**Exercise:** Find the line with "Click the feedback speech bubble icon" in the entries below, then reproduce it and every line after it down to and including the line with "Click into the Код", exactly.

**Saved data entries:**
%%
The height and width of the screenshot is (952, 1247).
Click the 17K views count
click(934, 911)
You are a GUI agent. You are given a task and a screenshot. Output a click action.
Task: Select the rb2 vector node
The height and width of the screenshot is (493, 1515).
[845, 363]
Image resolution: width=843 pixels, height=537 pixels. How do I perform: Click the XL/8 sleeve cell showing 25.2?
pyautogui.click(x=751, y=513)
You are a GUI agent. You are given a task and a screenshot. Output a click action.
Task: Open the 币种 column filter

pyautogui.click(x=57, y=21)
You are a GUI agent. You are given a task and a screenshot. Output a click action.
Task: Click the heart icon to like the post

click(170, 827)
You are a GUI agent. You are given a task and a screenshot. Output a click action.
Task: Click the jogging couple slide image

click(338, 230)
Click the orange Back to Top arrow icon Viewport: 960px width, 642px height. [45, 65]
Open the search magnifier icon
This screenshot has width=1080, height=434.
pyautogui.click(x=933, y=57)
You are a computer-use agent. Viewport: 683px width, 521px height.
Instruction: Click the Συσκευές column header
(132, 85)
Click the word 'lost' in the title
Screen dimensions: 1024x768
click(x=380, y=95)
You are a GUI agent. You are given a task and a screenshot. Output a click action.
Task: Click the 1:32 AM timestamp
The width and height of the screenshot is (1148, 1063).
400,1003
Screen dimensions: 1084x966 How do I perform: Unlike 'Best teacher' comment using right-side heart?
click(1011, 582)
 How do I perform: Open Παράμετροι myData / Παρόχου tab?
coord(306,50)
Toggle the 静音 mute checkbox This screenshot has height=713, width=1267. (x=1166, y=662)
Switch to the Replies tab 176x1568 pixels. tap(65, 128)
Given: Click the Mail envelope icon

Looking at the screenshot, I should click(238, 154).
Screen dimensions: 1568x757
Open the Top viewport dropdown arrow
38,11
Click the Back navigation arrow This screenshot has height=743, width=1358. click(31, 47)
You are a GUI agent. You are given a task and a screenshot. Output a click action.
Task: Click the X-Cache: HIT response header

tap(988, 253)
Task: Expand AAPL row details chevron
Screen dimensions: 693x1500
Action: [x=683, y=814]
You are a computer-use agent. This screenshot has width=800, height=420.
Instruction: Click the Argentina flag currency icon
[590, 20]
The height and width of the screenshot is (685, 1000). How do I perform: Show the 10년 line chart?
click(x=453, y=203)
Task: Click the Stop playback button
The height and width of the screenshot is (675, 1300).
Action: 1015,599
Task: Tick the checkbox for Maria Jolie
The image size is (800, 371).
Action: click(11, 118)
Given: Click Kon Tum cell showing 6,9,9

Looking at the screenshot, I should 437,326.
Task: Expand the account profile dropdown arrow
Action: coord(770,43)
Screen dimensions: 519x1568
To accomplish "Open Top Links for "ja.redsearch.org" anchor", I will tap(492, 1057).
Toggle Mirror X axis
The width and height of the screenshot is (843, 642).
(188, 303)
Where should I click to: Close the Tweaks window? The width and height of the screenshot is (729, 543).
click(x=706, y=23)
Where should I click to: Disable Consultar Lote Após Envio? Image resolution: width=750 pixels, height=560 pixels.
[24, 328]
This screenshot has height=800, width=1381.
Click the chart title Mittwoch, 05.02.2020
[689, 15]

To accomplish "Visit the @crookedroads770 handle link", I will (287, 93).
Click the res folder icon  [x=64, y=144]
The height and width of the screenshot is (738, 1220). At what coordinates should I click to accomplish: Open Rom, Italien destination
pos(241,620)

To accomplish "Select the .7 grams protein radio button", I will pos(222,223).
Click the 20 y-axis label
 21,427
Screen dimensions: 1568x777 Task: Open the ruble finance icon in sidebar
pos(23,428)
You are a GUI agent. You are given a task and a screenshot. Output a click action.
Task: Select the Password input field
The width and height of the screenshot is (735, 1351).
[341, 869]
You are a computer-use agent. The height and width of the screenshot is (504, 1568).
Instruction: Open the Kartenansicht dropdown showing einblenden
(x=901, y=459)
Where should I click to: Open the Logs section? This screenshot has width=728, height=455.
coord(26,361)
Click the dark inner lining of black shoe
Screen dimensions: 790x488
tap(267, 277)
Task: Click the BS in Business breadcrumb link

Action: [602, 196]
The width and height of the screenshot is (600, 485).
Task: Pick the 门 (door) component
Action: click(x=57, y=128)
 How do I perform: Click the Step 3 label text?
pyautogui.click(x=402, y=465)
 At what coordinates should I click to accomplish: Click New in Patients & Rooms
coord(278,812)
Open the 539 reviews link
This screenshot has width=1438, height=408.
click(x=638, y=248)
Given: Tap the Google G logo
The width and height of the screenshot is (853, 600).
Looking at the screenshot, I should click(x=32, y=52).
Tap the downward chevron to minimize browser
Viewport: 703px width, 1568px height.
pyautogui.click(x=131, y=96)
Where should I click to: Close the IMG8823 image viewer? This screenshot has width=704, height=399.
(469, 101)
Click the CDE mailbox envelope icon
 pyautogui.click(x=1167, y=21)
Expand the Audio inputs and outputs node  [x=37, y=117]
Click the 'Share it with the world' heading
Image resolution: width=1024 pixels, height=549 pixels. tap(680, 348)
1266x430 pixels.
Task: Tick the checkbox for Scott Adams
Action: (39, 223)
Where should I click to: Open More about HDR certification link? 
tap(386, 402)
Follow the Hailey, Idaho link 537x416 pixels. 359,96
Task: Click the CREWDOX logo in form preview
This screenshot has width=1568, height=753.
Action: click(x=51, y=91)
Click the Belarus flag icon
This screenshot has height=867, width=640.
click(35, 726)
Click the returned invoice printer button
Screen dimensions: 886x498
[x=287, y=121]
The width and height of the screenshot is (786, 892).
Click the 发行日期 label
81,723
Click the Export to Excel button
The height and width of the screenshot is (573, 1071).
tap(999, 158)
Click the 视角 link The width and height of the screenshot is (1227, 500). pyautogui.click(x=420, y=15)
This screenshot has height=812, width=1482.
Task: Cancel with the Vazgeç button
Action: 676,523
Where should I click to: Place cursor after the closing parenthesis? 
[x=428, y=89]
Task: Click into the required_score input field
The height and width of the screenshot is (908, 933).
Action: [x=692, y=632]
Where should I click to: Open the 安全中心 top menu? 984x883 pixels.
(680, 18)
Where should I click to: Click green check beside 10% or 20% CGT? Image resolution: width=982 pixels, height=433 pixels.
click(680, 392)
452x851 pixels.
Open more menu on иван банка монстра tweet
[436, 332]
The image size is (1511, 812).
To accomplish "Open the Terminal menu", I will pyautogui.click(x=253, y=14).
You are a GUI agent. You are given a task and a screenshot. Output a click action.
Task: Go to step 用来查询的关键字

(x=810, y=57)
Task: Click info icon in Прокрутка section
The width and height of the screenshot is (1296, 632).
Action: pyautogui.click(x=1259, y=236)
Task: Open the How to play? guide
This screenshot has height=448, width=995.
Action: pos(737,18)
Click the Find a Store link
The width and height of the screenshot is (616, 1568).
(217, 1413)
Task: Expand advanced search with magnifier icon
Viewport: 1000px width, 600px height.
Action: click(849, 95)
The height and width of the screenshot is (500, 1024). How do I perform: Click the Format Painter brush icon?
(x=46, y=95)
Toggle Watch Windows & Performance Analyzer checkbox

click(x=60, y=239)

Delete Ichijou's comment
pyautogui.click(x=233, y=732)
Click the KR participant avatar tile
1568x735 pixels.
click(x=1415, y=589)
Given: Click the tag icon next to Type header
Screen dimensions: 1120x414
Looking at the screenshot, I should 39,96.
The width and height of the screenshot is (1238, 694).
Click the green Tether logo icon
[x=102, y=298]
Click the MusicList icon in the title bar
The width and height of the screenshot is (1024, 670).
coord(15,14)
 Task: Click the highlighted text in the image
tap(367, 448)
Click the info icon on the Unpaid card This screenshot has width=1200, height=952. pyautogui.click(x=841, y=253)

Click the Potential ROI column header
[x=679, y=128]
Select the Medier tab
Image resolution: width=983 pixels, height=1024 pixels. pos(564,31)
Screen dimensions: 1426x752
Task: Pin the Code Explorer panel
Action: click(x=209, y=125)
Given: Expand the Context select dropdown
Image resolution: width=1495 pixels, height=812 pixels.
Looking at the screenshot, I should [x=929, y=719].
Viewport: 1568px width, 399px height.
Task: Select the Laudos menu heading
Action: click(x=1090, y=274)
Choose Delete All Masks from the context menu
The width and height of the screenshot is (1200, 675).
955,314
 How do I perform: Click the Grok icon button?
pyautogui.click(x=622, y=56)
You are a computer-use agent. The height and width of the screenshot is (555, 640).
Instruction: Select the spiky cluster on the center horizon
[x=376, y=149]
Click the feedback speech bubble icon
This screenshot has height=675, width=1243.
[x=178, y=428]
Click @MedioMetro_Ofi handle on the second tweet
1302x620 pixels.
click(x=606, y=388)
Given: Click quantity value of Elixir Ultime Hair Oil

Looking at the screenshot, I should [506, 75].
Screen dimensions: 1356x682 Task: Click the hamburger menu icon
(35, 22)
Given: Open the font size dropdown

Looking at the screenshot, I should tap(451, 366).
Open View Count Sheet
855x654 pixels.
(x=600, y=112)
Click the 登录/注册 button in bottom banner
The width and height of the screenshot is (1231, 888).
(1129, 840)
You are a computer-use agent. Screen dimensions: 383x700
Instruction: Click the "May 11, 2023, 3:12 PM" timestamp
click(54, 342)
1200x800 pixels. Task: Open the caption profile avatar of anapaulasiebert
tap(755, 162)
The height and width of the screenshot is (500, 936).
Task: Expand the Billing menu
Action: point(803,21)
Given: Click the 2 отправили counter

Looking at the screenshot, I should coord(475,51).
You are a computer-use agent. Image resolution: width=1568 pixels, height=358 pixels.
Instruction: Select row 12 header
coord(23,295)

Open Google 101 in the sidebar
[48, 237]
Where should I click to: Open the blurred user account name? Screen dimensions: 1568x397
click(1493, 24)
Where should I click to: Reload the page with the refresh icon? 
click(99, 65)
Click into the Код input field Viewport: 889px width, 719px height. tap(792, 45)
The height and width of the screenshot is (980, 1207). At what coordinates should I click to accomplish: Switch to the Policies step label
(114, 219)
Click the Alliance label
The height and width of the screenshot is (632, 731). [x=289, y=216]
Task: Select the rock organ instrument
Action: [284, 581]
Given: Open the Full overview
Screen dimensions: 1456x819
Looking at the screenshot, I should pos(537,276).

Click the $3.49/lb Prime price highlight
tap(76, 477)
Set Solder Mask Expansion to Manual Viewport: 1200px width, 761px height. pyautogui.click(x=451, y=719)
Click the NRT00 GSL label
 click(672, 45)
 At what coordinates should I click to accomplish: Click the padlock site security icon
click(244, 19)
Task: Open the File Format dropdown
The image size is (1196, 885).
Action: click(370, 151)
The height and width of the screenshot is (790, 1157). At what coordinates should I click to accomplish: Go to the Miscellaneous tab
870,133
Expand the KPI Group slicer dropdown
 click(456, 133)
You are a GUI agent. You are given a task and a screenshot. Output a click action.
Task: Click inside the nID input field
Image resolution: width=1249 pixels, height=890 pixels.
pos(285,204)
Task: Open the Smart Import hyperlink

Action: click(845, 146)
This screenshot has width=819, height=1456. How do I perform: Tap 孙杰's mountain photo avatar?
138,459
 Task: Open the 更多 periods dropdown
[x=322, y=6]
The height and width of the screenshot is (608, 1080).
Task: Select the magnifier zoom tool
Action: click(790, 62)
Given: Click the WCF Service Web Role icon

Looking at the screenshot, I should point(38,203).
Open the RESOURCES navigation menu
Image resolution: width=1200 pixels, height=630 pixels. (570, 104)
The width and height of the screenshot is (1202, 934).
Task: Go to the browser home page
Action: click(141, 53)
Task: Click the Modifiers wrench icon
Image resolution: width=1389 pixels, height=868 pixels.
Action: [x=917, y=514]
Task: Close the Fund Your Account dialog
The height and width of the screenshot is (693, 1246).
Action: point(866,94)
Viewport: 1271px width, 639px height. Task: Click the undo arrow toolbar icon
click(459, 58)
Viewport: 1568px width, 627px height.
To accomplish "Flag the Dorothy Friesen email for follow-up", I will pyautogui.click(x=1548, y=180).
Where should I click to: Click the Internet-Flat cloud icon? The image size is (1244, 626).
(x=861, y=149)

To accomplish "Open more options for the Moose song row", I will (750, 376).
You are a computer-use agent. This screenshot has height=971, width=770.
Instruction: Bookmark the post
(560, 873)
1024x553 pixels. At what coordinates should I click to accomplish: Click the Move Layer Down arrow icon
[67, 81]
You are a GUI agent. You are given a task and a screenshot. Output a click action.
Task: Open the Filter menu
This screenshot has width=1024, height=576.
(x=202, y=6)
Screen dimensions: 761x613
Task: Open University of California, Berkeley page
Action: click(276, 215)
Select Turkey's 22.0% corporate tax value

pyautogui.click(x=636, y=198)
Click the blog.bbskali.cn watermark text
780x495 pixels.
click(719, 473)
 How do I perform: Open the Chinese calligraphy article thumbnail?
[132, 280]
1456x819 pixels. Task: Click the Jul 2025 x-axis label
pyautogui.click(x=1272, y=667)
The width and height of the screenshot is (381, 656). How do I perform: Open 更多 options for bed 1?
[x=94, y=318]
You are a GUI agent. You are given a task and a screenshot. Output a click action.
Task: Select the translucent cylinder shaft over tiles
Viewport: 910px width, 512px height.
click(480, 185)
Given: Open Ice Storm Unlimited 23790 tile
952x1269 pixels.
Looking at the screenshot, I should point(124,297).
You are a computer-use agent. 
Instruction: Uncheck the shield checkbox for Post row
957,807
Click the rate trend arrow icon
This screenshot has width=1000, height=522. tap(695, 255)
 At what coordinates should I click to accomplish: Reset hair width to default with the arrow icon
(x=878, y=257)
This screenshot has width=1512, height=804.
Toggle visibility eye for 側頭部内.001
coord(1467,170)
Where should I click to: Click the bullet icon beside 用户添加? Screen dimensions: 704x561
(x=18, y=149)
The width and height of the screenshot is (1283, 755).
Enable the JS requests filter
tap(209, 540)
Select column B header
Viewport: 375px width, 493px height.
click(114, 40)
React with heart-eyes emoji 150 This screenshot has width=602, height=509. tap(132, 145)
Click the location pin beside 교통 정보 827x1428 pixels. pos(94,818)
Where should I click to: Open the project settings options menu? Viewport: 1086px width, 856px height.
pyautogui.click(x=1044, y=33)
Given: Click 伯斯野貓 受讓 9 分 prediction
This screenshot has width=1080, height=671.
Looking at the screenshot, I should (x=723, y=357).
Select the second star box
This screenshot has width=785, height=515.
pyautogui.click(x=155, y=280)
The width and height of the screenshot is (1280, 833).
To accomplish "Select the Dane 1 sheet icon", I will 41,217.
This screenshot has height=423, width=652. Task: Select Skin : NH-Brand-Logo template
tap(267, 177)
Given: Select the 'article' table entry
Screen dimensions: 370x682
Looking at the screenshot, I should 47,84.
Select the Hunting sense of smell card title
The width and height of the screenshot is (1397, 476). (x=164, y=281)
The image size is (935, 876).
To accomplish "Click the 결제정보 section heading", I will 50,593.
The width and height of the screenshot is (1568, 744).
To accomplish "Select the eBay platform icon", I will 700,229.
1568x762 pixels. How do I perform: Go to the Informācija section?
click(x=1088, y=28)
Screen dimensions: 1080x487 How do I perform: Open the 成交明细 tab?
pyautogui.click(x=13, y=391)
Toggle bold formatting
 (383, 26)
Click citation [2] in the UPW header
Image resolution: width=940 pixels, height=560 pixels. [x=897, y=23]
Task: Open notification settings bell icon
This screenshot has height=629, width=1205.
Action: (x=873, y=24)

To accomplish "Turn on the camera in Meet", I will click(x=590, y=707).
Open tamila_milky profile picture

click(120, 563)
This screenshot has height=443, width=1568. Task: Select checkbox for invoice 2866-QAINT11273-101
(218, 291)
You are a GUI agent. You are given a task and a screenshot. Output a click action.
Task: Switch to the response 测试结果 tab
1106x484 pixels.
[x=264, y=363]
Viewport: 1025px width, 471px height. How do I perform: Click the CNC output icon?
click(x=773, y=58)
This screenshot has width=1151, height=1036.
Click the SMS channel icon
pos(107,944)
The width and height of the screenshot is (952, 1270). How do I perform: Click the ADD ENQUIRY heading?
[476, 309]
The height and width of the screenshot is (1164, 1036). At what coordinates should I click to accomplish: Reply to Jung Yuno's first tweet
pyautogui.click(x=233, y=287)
%%
**Solution for this task:**
Click the feedback speech bubble icon
This screenshot has height=675, width=1243.
[x=178, y=428]
Click @MedioMetro_Ofi handle on the second tweet
1302x620 pixels.
click(x=606, y=388)
Given: Click quantity value of Elixir Ultime Hair Oil

Looking at the screenshot, I should [506, 75].
Screen dimensions: 1356x682 Task: Click the hamburger menu icon
(35, 22)
Given: Open the font size dropdown

Looking at the screenshot, I should tap(451, 366).
Open View Count Sheet
855x654 pixels.
(x=600, y=112)
Click the 登录/注册 button in bottom banner
The width and height of the screenshot is (1231, 888).
(1129, 840)
You are a computer-use agent. Screen dimensions: 383x700
Instruction: Click the "May 11, 2023, 3:12 PM" timestamp
click(54, 342)
1200x800 pixels. Task: Open the caption profile avatar of anapaulasiebert
tap(755, 162)
The height and width of the screenshot is (500, 936).
Task: Expand the Billing menu
Action: point(803,21)
Given: Click the 2 отправили counter

Looking at the screenshot, I should coord(475,51).
You are a computer-use agent. Image resolution: width=1568 pixels, height=358 pixels.
Instruction: Select row 12 header
coord(23,295)

Open Google 101 in the sidebar
[48, 237]
Where should I click to: Open the blurred user account name? Screen dimensions: 1568x397
click(1493, 24)
Where should I click to: Reload the page with the refresh icon? 
click(99, 65)
Click into the Код input field Viewport: 889px width, 719px height. tap(792, 45)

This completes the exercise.